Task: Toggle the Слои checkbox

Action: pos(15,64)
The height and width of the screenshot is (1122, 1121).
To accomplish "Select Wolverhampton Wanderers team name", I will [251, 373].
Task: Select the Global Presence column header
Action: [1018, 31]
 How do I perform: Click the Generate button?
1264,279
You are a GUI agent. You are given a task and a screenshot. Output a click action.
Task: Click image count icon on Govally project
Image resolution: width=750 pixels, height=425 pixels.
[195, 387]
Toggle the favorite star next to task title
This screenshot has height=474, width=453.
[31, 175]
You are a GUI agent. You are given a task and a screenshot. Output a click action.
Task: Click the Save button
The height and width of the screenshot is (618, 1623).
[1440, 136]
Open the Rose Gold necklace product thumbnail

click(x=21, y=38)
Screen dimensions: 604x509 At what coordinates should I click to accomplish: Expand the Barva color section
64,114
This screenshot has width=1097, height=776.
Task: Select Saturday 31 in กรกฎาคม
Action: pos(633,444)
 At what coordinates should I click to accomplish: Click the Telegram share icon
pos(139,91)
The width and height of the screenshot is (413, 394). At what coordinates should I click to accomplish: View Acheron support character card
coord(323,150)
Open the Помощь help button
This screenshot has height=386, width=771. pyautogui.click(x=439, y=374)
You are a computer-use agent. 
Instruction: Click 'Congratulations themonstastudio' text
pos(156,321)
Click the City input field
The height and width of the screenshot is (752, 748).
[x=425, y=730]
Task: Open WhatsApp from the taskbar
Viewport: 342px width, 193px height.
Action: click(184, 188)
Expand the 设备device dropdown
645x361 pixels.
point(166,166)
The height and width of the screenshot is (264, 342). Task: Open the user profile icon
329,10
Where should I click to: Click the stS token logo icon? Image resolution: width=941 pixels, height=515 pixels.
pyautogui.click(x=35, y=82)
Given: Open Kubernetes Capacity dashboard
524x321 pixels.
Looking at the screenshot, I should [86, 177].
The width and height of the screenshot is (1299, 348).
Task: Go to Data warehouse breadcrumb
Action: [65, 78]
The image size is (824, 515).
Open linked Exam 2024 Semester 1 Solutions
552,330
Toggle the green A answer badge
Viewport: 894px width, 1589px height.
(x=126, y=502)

WHAT THIS TASK INVOLVES → Restate every entry exactly. Leave nothing out.

EXERCISE RESPONSE →
Task: Toggle the Слои checkbox

Action: pos(15,64)
The height and width of the screenshot is (1122, 1121).
To accomplish "Select Wolverhampton Wanderers team name", I will [251, 373].
Task: Select the Global Presence column header
Action: [1018, 31]
 How do I perform: Click the Generate button?
1264,279
You are a GUI agent. You are given a task and a screenshot. Output a click action.
Task: Click image count icon on Govally project
Image resolution: width=750 pixels, height=425 pixels.
[195, 387]
Toggle the favorite star next to task title
This screenshot has height=474, width=453.
[31, 175]
You are a GUI agent. You are given a task and a screenshot. Output a click action.
Task: Click the Save button
The height and width of the screenshot is (618, 1623).
[1440, 136]
Open the Rose Gold necklace product thumbnail

click(x=21, y=38)
Screen dimensions: 604x509 At what coordinates should I click to accomplish: Expand the Barva color section
64,114
This screenshot has width=1097, height=776.
Task: Select Saturday 31 in กรกฎาคม
Action: pos(633,444)
 At what coordinates should I click to accomplish: Click the Telegram share icon
pos(139,91)
The width and height of the screenshot is (413, 394). At what coordinates should I click to accomplish: View Acheron support character card
coord(323,150)
Open the Помощь help button
This screenshot has height=386, width=771. pyautogui.click(x=439, y=374)
You are a computer-use agent. 
Instruction: Click 'Congratulations themonstastudio' text
pos(156,321)
Click the City input field
The height and width of the screenshot is (752, 748).
[x=425, y=730]
Task: Open WhatsApp from the taskbar
Viewport: 342px width, 193px height.
Action: click(184, 188)
Expand the 设备device dropdown
645x361 pixels.
point(166,166)
The height and width of the screenshot is (264, 342). Task: Open the user profile icon
329,10
Where should I click to: Click the stS token logo icon? Image resolution: width=941 pixels, height=515 pixels.
pyautogui.click(x=35, y=82)
Given: Open Kubernetes Capacity dashboard
524x321 pixels.
Looking at the screenshot, I should [86, 177].
The width and height of the screenshot is (1299, 348).
Task: Go to Data warehouse breadcrumb
Action: [65, 78]
The image size is (824, 515).
Open linked Exam 2024 Semester 1 Solutions
552,330
Toggle the green A answer badge
Viewport: 894px width, 1589px height.
(x=126, y=502)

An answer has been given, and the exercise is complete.